The next installment in our series answers this question: what’s the proper scale to solve for the broken pipes?

Key Learnings:

Centralized infrastructure was a major staple in humanity’s well-being, yet we might be at crossroads today.

  • The rehabilitation needs for the US water service networks rose from $140.5 billion in 1995 to $345.1 billion in 2015 and $470 billion over the next 20 years.
  • Digitization enables new approaches that may serve as an alternative to the centralized infrastructure.
  • Point of Use and Point of Entry water sector segments are growing at a much faster rate than the traditional central utility approaches.
  • A future-proof solution may involve the right mix of all the scales and approaches, with an increased emphasis on decentralized and distributed infrastructure.

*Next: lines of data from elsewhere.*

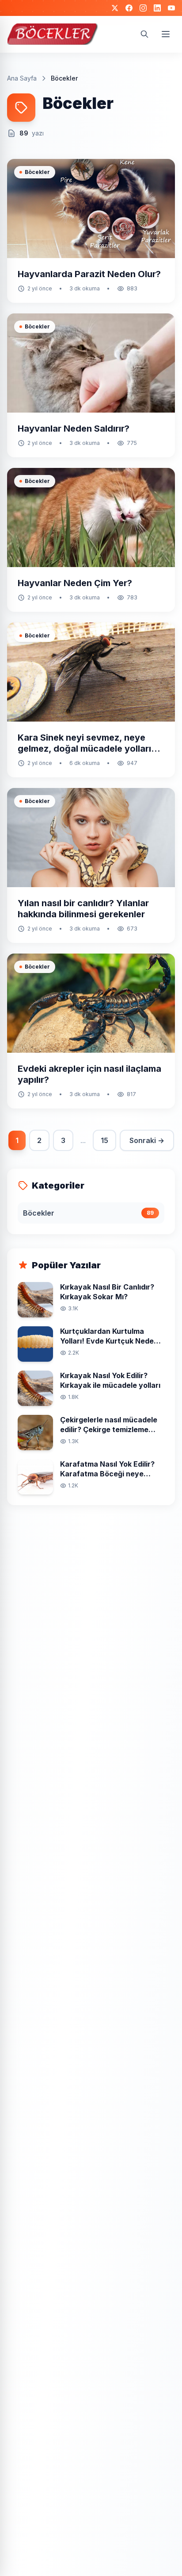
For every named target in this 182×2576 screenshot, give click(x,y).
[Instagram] (143, 8)
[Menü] (165, 34)
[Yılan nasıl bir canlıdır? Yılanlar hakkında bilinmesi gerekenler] (91, 865)
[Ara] (144, 34)
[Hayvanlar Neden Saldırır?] (91, 385)
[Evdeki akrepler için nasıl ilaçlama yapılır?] (91, 1031)
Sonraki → (146, 1140)
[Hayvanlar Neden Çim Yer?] (91, 540)
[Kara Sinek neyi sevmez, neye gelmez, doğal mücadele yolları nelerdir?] (91, 699)
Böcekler (37, 172)
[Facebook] (129, 8)
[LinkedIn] (157, 8)
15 (104, 1140)
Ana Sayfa (22, 78)
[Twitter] (114, 8)
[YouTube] (171, 8)
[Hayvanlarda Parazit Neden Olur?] (91, 231)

We long ignored the importance of Sanitation

Here’s a fact, Josiah Cox shares:

From Homo Sapiens all the way to the 19th-century dandies in London, everybody was aware that drinking good water meant you survived and hence knew about the importance of access to clean water.

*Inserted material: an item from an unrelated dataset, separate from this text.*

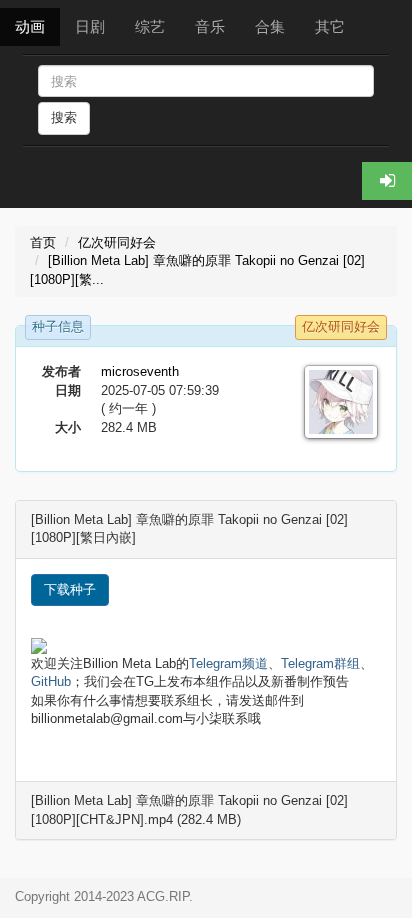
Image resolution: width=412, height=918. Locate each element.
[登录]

But on the other hand, the importance of proper sanitation in human health was totally ignored.

This is why most of our modern cities used to be swamps in the beginning; and why everybody found absolutely logical to dispose of their droppings on the streets.

And as a consequence, humankind learned the hard way how important wastewater collection and treatment is, as this had obviously serious impacts on public health, along with the environment.

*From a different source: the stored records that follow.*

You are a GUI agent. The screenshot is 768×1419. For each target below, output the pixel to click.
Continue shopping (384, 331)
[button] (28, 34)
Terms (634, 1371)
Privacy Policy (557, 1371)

Plague doctors used to be the proof that we misunderstood the importance of safe water
Plague doctors used to be the proof that we misunderstood the importance of safe water

But while numerous epidemics ravaged Europe through the Middle Age and until the 19th century, humans still tended to have short memories and easily forgot that inappropriate sanitation wasn’t helping – at all.

They also forgot that a centralized sewer used to be a thing as far as in the Babylonian ages in the Mesopotamian Empire (3500 BC).

And indeed, when the centralized sewer made its comeback at the turn of the 19th century, Josiah Cox was proven right: the adoption of wastewater collection was singlehandedly responsible for 4 years of additional life expectancy.

So why would anyone in his right mind even question the pertinence of centralized sewers?

Well, for one simple reason: they’re very expensive.

The expensive centralized water infrastructure

Upmanu Lall and his team at the Columbia Water Center ran the numbers:

But shall we really consider the costs for something deeply linked to people’s well-being? Theoretically no.

Unless we have a better alternative.

In other words, we can drop a tremendous portion of the 75% of costs linked to pumping water around long networks while operating similar treatment steps, just at a smaller scale.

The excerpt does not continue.